Em sua defesa, alegou não ser
possível a aplicação da vedação prevista no artigo 31, inciso II, da Lei
8.666/93, já que não seria impedida a participação das empresas sob o regime da
recuperação judicial em licitações por falta de previsão legal estrita. Segundo
ela, a vedação atingiria somente empresas em concordata ou falência.
Argumentou que deveria haver a
valoração do artigo 47 da Lei 11.101/05, segundo o qual “a recuperação judicial
tem por objetivo viabilizar a superação da situação de crise
econômico-financeira do devedor, promovendo a preservação da empresa, sua
função social e o estímulo à atividade econômica”.
Certidões
O relator, ministro Humberto
Martins, manteve seu entendimento no sentido de suspender a decisão que
autorizava a empresa de participar de licitações públicas. Ele foi acompanhado
pelo ministro Herman Benjamin.
O voto que prevaleceu, no
entanto, foi o do ministro Mauro Campbell Marques, que cassou a liminar
anteriormente deferida e julgou extinta, sem análise de mérito, a medida
cautelar. Os ministros Og Fernandes e Assusete Magalhães acompanharam Campbell.
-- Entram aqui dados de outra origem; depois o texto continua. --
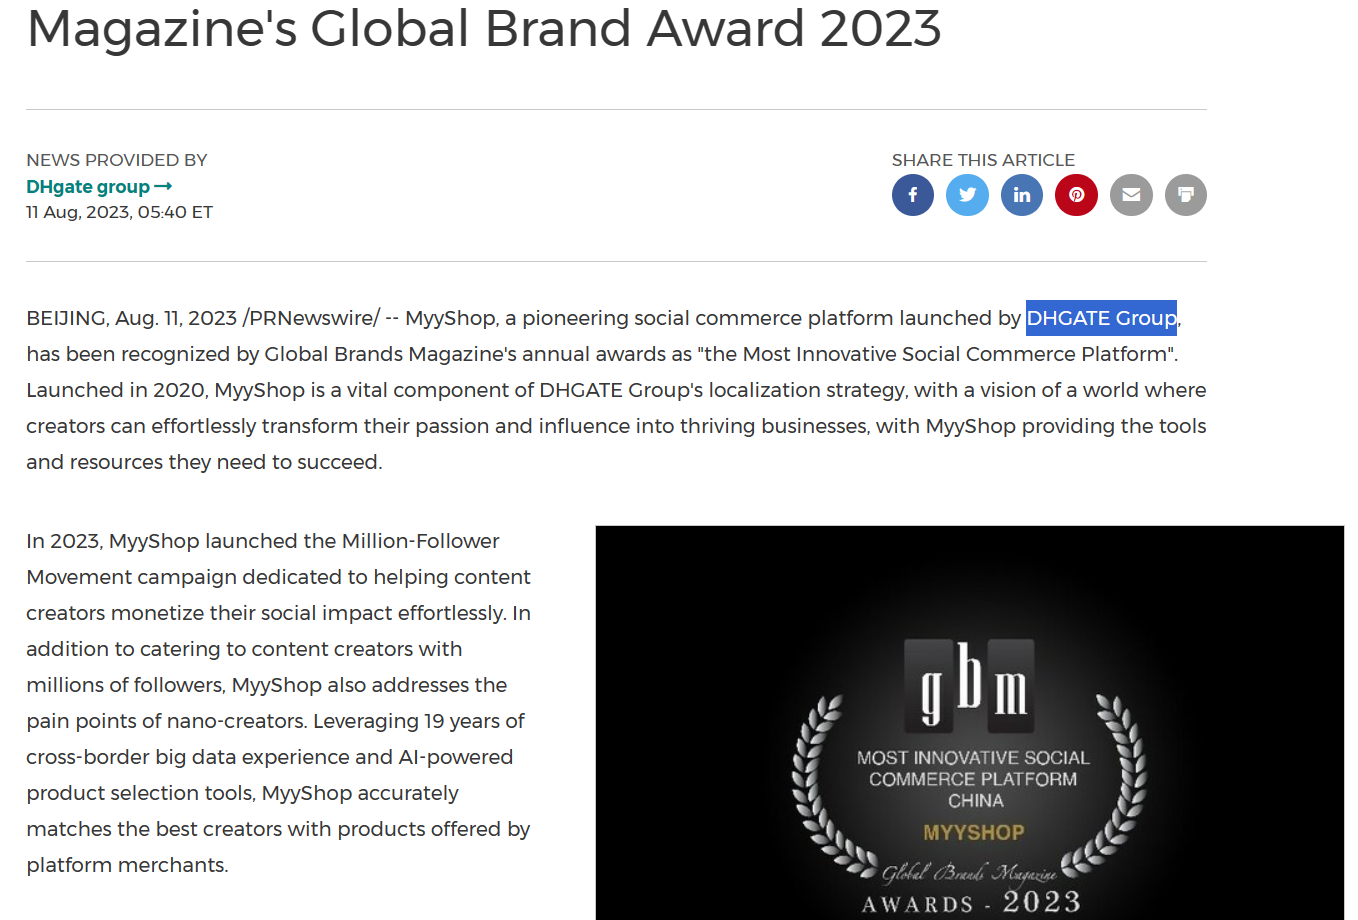
Task: Click the gold MYYSHOP text in award image
Action: click(974, 832)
Segundo o ministro, o tribunal de
origem salientou que a empresa possui todas as certidões negativas constantes
do artigo 31 da Lei 8.666, sendo certo que, por estar em recuperação judicial,
não seria capaz de apresentar apenas a certidão negativa de falência ou concordata.
Conforme destacou Campbell, o
TJRS deferiu a liminar por entender que, além de a Lei 11.101 não exigir essa
certidão e de ser a antiga concordata instituto diferente, o simples fato de a
empresa estar em recuperação judicial não poderia ceifar o seu direito de fazer
parte de procedimentos licitatórios e dar continuidade aos contratos em curso.
Perigo inverso
O ministro também observou que é
pacífica a jurisprudência do STJ no sentido de que a concessão de liminar em
medidas cautelares exige a satisfação cumulativa dos requisitos da urgência
(periculum in mora) e da plausibilidade do direito alegado (fumus boni iuris).
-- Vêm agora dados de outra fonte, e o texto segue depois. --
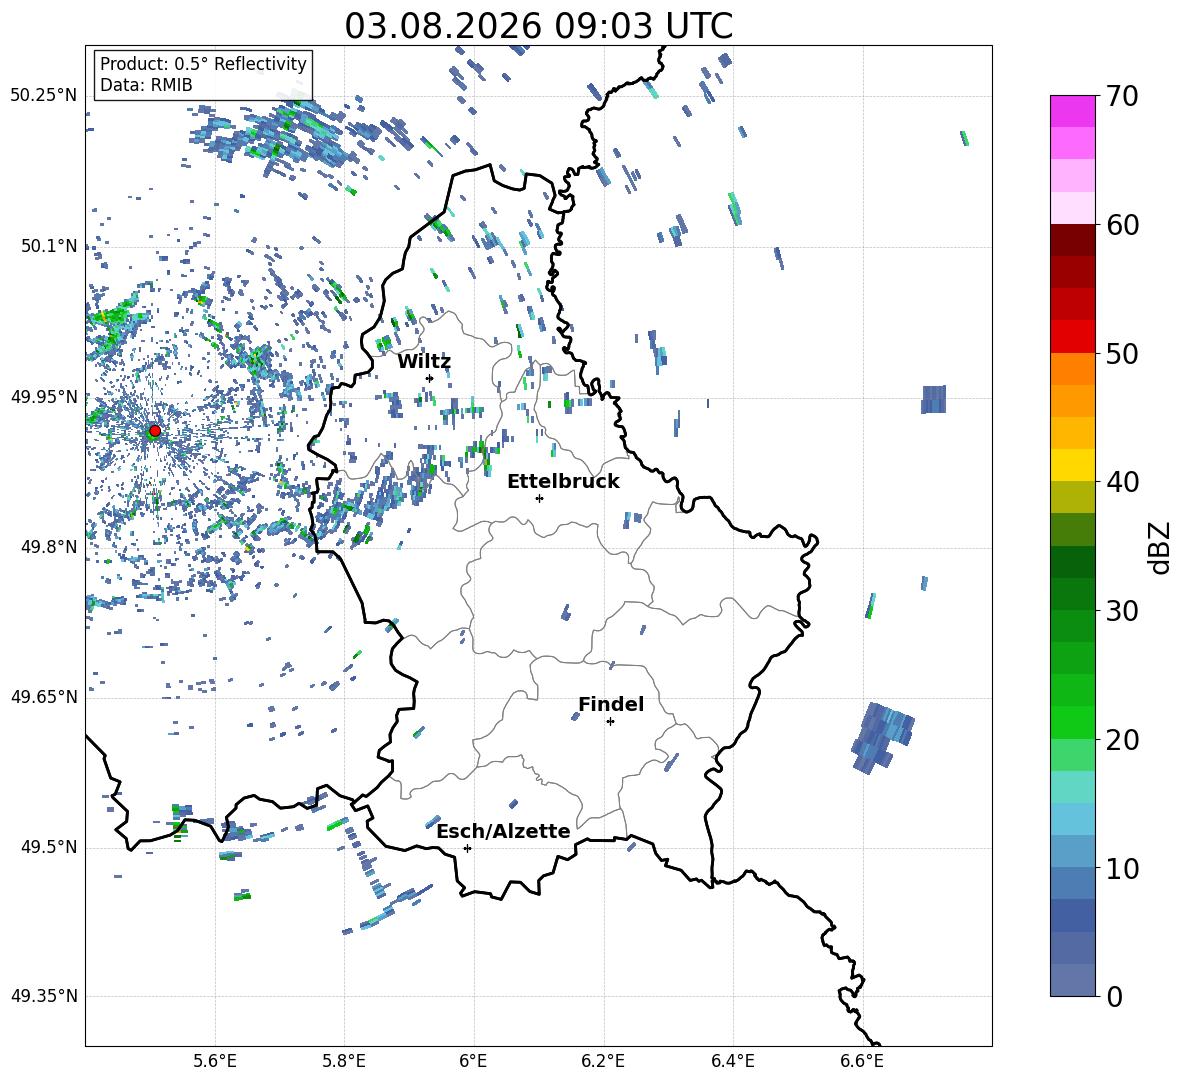Viewport: 1184px width, 1081px height.
Task: Click the large blue echo east of Findel
Action: (883, 738)
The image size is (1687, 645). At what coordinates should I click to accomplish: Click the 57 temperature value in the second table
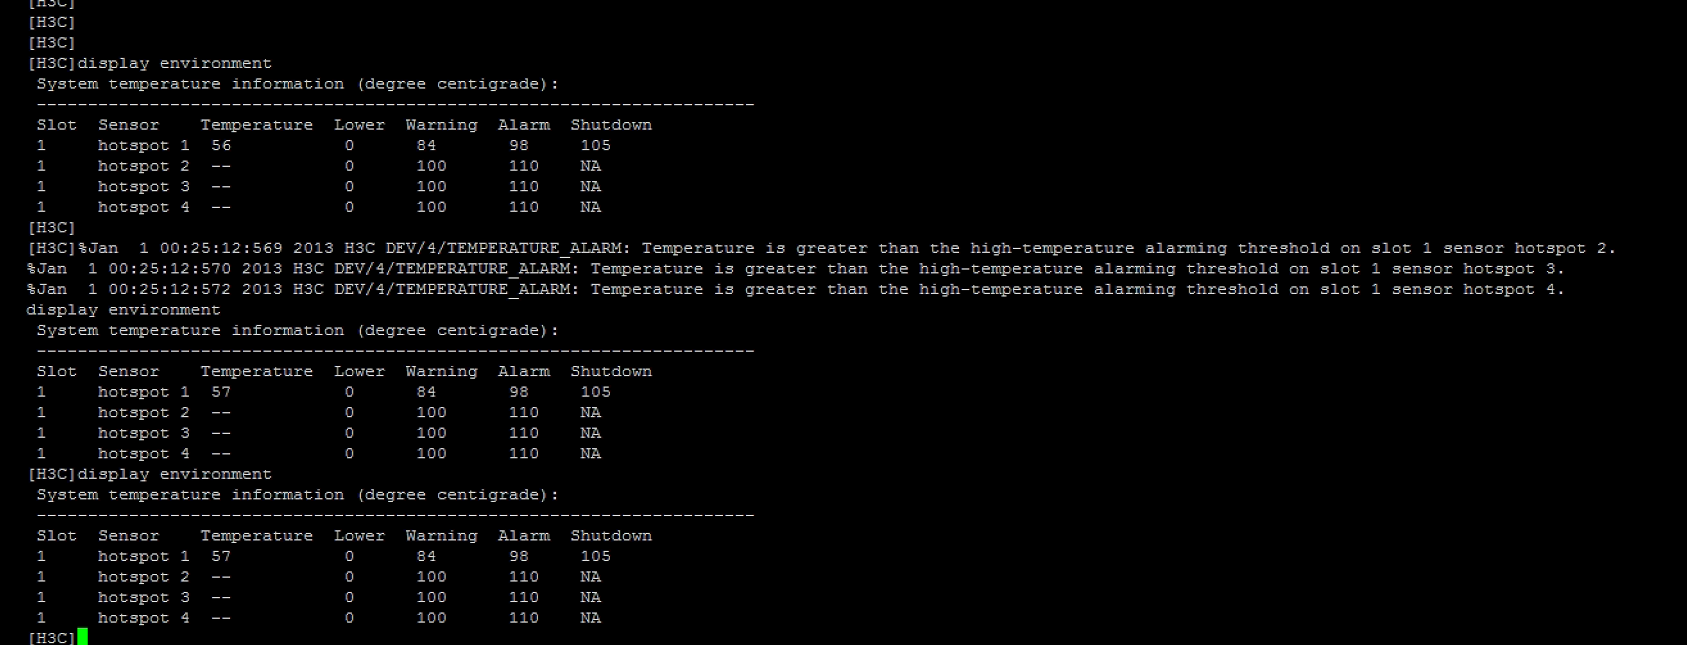[x=221, y=392]
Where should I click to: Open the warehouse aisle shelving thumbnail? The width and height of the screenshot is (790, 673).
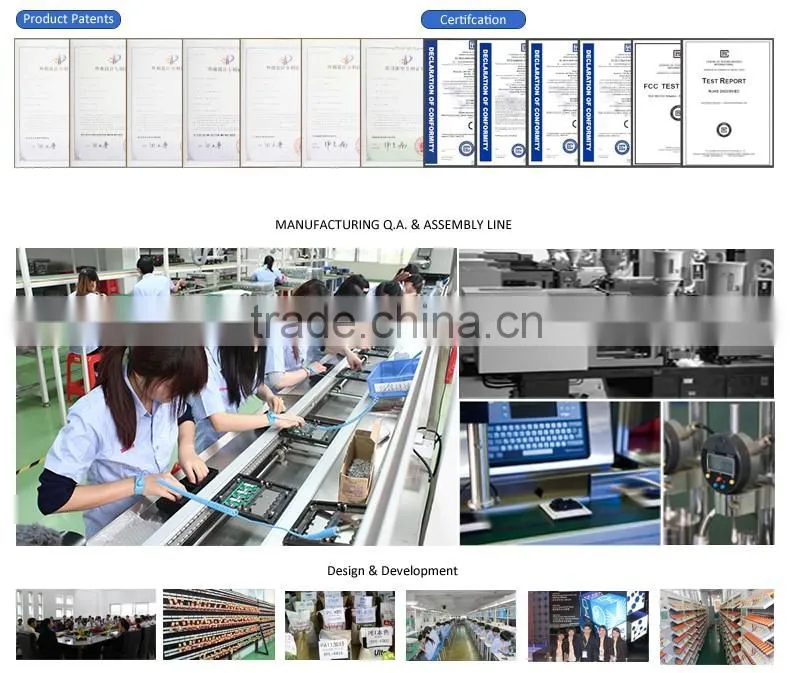tap(717, 627)
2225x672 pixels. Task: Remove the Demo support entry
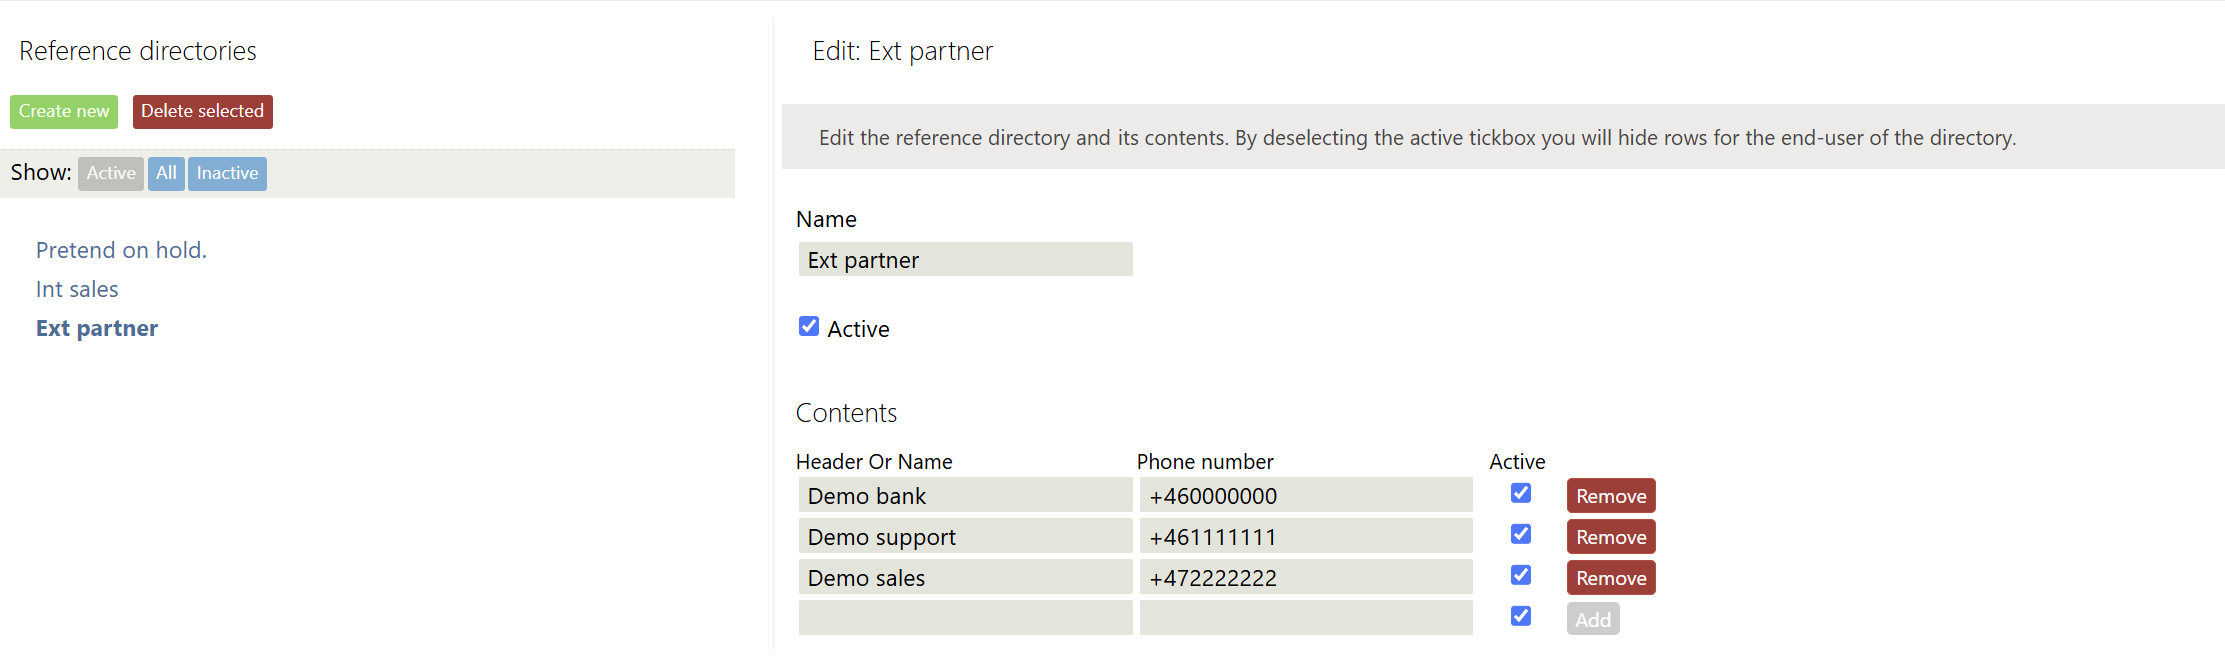tap(1610, 537)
Por fim, o ministro observou que
a empresa, conforme reconhecido pelo TJRS, não é devedora fiscal nem tributária
e focou sua atividade em contratos com os entes públicos, “constituindo-se em
100% de sua fonte de receitas”. Para Campbell, no caso, é possível a ocorrência
de periculum in mora inverso, pois a subsistência da liminar poderia
comprometer a existência da empresa.